A decisão reforma a sentença da 5ª Vara Federal de Rondônia, que julgou a demanda do MPF improcedente por entender que o dano ambiental não teria sido demonstrado. As empresas Celia Ceolin – EPP e BV Indústria e Comércio de Madeiras Ltda – ME foram apontadas como responsáveis pelo fornecimento de madeira apreendida e a Madeireira Mil Madeiras Ltda EPP, pela aquisição e transporte.

As autuações ocorreram no âmbito da Operação Guardiões das Montanhas realizada em Minas Gerais, em junho de 2008, quando agentes do Instituto Brasileiro do Meio Ambiente e dos Recursos Naturais Renováveis (Ibama) interceptaram veículo que transportava madeira serrada originária do município de Alto Paraíso, em Rondônia.
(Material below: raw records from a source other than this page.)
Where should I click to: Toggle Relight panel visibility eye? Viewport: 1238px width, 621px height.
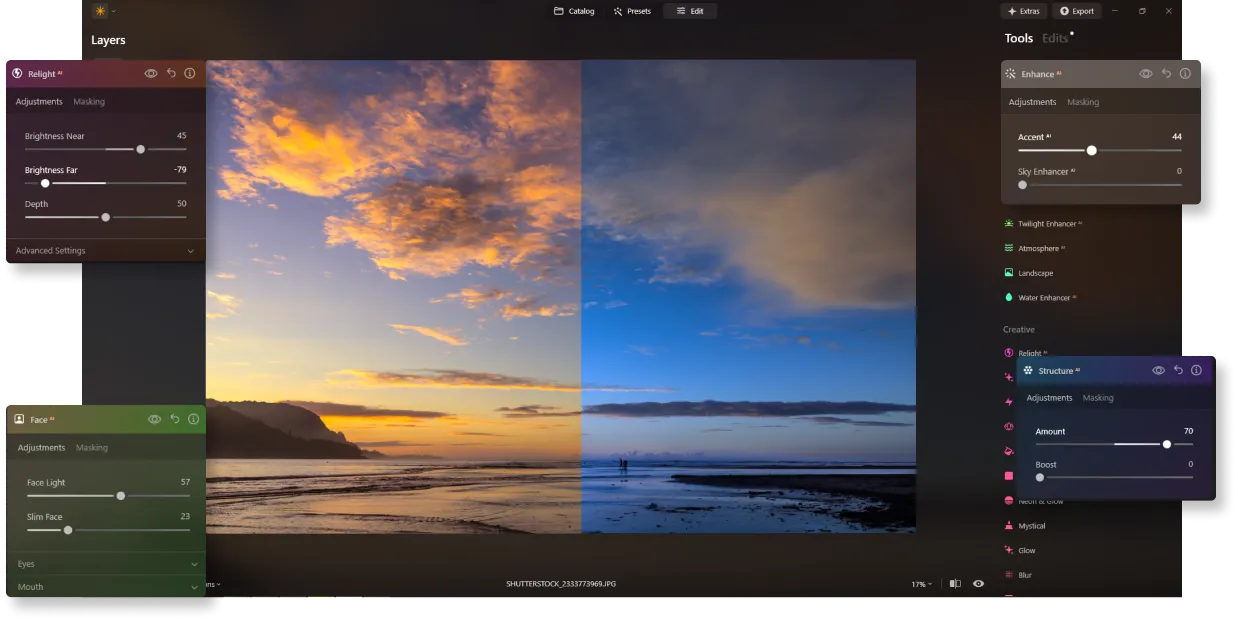[x=151, y=73]
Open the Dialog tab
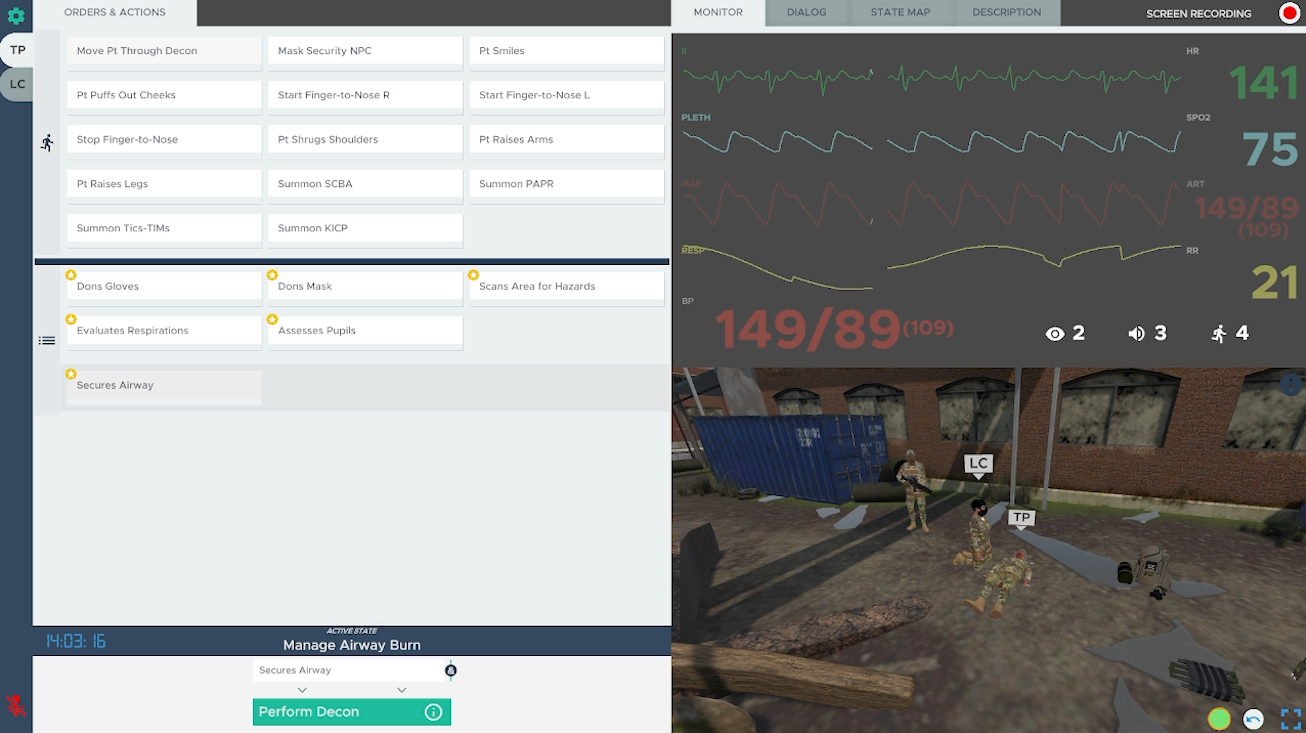Screen dimensions: 1306x733 tap(806, 13)
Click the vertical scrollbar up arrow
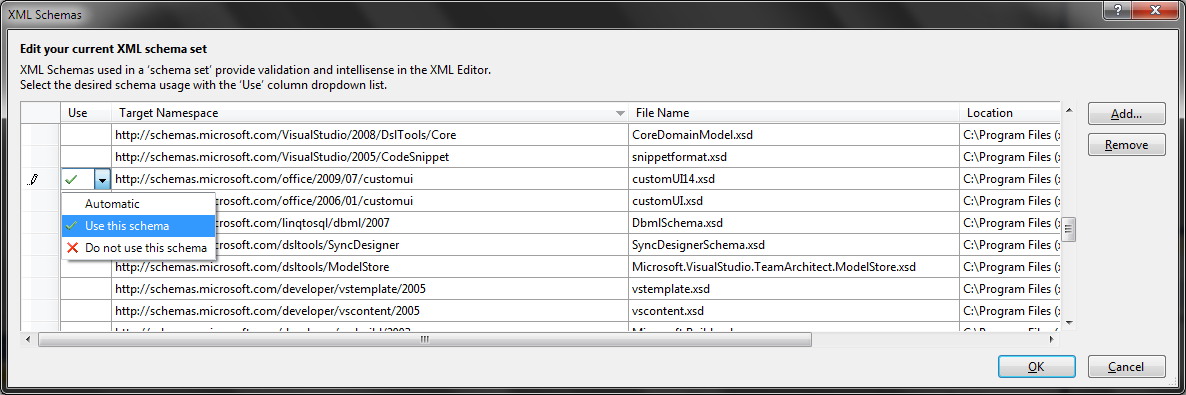Viewport: 1186px width, 395px height. tap(1069, 110)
Além de flagradas peças de madeira de castanheira, cuja exploração foi proibida em 1994, não foi apresentada a guia florestal que autorizaria a venda e o transporte.

“Para burlar a fiscalização, e transportar impunemente madeira de lei, valeu-se de tática conhecida como ‘lavagem de madeira’, ação que consiste em simular a utilização de espécies vegetais supostamente extraídas legalmente da região amazônica, porém semelhantes às ilegais, para camuflar a lesão ao meio ambiente”, acrescentou o voto do relator, desembargador federal Souza Prudente, em resposta à apelação do MPF.

O parecer do MPF, por sua vez, ressaltou que é irrelevante saber a espécie vegetal ilegalmente transportada e vendida e mesmo a exata localização da degradação, argumentos que, inicialmente, foram utilizados para considerar o pedido improcedente. “Qualquer que seja a espécie, o transporte e a venda devem ser acompanhados da respectiva guia florestal. Igualmente não influi no dano ambiental o desconhecimento do local exato da retirada da madeira”, defende o parecer.

Para o MPF, os autos de infração lavrados durante a apreensão da mercadoria são claros quanto ao fato de que os réus promoveram o comércio e o transporte de madeira em desacordo com a legislação ambiental. Dessa forma, a não autorização prévia emitida pelos órgãos de proteção ao meio ambiente tornam ilícitas as condutas.

Além da indenização por danos morais coletivos e do plantio de castanheira, o TRF1 estipulou que as empresas deverão pagar indenização por danos materiais, correspondente aos prejuízos causados e às vantagens econômicas auferidas com a exploração da madeira. Por fim, as empresas estão proibidas de explorar ou transportar madeiras cuja espécie corra risco de extinção, sob pena de pagamento de multa diária no valor de R$ 50 mil.